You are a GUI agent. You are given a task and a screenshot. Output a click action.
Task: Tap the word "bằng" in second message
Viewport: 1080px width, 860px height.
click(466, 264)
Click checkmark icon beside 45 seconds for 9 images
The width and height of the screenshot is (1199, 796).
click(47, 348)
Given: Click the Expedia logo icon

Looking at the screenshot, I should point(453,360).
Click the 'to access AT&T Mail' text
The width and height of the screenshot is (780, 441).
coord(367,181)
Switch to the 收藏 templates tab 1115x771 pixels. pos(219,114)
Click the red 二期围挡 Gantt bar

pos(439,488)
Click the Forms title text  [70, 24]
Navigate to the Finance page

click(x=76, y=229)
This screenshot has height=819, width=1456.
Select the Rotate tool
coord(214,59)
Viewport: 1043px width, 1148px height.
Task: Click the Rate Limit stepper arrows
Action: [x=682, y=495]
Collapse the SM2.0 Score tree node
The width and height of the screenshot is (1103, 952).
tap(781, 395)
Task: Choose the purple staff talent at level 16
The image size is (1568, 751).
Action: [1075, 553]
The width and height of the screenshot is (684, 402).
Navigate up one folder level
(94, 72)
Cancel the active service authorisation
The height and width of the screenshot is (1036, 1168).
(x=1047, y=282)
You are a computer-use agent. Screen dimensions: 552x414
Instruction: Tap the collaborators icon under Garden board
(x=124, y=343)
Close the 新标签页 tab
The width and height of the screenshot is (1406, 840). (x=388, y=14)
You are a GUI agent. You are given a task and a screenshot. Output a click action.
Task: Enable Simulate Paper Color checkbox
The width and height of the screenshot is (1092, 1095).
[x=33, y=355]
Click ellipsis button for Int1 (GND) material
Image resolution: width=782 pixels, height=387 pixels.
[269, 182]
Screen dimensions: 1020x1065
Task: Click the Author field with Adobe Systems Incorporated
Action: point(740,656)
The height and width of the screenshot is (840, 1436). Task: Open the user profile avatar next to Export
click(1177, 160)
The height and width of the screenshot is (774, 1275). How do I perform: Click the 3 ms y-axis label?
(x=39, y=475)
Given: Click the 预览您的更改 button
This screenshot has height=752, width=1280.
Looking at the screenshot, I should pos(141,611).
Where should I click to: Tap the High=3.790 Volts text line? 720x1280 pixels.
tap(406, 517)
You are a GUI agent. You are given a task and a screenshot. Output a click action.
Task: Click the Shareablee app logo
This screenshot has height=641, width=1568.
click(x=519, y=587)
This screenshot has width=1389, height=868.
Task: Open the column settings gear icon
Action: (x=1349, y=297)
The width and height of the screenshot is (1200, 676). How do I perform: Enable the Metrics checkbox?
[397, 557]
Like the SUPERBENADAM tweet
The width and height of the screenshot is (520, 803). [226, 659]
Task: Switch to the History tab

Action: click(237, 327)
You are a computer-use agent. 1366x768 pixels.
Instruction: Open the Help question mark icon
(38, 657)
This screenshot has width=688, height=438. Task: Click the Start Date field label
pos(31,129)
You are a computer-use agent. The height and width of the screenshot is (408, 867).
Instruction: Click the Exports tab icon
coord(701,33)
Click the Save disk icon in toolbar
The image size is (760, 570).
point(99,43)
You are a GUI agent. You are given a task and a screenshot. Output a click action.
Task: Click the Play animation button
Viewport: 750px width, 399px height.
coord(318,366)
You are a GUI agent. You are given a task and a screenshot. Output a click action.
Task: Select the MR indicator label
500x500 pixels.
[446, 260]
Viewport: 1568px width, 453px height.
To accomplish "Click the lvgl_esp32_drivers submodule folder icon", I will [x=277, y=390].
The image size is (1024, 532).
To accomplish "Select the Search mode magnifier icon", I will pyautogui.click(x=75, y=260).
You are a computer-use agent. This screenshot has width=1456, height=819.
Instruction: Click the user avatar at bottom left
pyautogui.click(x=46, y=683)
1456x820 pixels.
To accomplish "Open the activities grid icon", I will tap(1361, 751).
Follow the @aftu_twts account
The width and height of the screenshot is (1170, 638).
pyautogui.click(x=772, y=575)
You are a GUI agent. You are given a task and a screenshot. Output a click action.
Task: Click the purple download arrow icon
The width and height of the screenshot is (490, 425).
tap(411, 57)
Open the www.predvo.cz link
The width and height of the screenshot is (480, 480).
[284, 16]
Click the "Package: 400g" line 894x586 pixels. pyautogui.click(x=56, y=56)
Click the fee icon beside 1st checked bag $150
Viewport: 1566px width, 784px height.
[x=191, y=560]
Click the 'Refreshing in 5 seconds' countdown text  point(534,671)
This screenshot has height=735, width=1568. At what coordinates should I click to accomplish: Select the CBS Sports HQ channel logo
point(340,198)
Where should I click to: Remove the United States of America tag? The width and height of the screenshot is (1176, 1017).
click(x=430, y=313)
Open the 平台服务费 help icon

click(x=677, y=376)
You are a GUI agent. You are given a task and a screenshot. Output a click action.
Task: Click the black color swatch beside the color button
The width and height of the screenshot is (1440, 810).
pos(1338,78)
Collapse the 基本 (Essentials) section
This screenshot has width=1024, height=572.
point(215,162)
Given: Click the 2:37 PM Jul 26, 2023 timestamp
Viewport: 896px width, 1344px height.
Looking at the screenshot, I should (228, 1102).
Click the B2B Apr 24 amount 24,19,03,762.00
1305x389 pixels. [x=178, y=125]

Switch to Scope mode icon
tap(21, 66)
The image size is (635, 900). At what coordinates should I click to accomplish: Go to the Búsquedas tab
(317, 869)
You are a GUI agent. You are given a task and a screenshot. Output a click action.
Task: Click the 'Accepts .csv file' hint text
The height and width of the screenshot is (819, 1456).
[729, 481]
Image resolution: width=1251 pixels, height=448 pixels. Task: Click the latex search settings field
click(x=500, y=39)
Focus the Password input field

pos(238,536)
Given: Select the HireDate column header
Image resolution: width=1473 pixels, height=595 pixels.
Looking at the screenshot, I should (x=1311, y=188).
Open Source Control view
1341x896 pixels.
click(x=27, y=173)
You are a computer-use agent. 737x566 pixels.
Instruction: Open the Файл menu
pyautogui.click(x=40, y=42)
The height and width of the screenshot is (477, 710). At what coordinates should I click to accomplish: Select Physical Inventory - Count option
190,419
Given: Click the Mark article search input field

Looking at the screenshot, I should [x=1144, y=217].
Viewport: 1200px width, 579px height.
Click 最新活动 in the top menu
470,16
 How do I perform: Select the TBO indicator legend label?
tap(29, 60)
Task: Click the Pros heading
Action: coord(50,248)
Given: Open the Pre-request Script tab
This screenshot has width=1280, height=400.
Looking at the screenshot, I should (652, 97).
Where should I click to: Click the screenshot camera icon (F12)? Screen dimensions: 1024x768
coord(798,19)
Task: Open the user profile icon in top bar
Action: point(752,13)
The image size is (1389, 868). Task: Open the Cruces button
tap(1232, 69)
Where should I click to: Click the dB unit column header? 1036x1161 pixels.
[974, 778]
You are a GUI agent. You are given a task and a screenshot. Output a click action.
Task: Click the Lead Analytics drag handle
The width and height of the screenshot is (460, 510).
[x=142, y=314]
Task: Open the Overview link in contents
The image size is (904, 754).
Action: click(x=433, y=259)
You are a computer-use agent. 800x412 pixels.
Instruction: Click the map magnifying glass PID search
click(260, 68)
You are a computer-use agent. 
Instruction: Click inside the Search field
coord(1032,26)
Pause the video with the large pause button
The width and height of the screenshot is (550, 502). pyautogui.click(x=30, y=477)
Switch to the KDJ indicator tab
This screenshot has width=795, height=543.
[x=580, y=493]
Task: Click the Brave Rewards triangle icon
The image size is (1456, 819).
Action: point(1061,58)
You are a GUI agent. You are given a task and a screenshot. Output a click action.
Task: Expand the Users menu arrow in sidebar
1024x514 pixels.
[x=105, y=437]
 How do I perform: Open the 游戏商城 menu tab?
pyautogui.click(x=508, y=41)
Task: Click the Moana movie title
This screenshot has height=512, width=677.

*INSTRUCTION*. Convert the records starting at the line containing "You are a computer-use agent. The" and ending at the line containing "point(99,43)" into a numbered list, leaving out any blank lines.

*TASK ANSWER*.
1. You are a computer-use agent. The height and width of the screenshot is (408, 867).
2. Instruction: Click the Exports tab icon
3. coord(701,33)
4. Click the Save disk icon in toolbar
5. The image size is (760, 570).
6. point(99,43)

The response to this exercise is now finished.